» **WRITTEN PROBLEM**
Can you echo the listing below word for word, from its first line through the line that contains "Action: point(109,32)", including that line?

» **MATERIAL FOR THE TASK**
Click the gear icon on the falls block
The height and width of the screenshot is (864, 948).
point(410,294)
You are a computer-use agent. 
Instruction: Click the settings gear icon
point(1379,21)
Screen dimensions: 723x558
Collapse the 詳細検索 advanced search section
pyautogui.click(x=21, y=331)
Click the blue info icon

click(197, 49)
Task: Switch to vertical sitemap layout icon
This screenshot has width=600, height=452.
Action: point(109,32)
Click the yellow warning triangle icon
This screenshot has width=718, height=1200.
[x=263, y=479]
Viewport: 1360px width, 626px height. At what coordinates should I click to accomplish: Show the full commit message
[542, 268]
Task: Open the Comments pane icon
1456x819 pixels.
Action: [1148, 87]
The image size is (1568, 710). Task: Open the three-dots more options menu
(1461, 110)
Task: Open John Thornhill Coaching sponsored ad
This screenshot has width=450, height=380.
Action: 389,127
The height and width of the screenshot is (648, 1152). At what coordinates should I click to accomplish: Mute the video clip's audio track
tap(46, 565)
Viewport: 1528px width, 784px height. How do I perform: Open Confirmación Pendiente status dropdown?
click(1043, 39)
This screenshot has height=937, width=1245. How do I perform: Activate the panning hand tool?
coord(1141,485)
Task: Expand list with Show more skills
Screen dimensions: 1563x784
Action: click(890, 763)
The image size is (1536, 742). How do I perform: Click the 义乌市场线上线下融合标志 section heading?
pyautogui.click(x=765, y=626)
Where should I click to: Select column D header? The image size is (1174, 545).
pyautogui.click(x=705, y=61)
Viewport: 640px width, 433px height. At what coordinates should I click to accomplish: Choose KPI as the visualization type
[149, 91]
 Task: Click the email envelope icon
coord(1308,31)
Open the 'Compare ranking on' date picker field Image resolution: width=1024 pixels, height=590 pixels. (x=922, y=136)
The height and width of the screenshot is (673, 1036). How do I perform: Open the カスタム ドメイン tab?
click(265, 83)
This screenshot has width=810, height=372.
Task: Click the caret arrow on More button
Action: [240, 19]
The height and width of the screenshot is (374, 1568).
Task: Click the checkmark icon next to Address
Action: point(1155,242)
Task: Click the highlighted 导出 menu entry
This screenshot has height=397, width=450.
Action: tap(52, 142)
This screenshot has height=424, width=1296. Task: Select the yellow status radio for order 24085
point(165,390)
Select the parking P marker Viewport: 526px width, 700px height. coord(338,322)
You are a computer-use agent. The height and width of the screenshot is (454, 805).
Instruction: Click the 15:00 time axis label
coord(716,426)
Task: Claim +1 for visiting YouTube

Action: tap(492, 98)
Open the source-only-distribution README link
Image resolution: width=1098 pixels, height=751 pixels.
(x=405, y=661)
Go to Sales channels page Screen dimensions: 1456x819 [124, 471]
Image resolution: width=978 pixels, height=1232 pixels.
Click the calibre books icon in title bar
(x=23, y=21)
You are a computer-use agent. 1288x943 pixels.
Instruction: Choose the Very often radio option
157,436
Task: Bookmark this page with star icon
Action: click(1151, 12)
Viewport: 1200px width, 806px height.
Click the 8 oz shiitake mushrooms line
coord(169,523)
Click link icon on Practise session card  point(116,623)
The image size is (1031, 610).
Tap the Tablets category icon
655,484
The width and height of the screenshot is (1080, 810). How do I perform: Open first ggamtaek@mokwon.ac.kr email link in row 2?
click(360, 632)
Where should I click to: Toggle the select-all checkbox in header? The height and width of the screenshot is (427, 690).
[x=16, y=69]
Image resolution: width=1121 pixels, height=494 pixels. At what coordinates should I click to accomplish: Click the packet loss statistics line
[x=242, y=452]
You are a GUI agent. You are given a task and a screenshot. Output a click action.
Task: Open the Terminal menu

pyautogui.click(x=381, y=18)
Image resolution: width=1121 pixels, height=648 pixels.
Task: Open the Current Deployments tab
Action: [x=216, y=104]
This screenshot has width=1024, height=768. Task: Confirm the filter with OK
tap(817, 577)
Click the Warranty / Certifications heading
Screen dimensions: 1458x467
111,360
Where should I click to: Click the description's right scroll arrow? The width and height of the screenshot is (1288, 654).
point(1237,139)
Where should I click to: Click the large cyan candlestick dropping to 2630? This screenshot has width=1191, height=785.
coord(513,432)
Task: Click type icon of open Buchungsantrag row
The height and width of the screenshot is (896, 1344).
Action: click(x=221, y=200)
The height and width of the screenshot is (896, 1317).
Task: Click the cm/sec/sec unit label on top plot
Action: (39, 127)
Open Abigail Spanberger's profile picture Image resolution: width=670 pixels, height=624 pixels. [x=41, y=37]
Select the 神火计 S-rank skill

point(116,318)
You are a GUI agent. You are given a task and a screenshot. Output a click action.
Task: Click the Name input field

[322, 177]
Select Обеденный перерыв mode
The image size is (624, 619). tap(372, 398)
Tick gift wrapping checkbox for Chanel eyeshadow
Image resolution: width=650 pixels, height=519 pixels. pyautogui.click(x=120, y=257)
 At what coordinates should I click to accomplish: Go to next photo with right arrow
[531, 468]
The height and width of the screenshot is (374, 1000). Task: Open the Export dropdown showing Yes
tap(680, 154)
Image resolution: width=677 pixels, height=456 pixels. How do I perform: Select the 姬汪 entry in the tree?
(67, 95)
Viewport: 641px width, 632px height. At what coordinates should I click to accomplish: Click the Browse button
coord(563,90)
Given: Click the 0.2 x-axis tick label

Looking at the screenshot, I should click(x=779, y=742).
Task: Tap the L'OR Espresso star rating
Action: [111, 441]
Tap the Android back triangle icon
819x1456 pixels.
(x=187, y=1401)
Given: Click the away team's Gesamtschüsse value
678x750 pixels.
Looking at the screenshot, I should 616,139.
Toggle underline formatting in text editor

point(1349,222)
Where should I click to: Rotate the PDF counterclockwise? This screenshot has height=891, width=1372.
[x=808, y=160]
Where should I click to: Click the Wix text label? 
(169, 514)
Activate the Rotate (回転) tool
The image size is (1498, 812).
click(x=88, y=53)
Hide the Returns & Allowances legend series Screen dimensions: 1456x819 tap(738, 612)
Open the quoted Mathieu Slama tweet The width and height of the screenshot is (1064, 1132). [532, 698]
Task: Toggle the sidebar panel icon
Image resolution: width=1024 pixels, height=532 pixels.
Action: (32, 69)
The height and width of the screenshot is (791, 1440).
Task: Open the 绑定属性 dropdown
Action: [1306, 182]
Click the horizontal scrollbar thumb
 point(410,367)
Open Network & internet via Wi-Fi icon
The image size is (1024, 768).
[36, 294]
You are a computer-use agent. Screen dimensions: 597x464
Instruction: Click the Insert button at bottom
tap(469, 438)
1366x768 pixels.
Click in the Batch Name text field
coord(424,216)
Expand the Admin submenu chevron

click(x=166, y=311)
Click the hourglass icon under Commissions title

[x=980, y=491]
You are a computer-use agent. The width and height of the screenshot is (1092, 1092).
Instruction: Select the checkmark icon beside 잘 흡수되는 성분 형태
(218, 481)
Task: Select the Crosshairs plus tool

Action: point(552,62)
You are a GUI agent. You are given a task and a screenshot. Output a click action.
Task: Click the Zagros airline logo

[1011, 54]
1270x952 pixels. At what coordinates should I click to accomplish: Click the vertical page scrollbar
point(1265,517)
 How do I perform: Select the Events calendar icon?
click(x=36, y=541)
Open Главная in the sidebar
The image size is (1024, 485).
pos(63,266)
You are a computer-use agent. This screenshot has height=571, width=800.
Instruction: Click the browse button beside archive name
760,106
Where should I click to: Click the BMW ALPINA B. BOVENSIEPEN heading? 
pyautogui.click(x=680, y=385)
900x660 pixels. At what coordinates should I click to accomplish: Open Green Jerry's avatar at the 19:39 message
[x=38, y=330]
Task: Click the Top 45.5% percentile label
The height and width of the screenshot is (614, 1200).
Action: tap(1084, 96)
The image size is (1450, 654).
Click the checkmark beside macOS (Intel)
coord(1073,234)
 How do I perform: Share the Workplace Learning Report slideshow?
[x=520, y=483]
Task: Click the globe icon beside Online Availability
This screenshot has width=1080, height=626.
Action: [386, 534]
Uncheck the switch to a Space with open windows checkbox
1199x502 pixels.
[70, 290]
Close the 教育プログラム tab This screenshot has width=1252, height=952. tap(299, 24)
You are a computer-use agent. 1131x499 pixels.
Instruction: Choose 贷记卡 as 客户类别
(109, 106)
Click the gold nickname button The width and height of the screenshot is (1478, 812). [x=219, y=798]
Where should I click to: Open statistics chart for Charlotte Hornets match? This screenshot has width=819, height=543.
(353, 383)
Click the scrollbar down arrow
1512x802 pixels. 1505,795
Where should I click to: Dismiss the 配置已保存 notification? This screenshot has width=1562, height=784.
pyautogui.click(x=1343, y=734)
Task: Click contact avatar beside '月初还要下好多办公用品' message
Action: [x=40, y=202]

» **ANSWER TO THE EXERCISE**
Click the gear icon on the falls block
The height and width of the screenshot is (864, 948).
point(410,294)
You are a computer-use agent. 
Instruction: Click the settings gear icon
point(1379,21)
Screen dimensions: 723x558
Collapse the 詳細検索 advanced search section
pyautogui.click(x=21, y=331)
Click the blue info icon

click(197, 49)
Task: Switch to vertical sitemap layout icon
This screenshot has width=600, height=452.
Action: point(109,32)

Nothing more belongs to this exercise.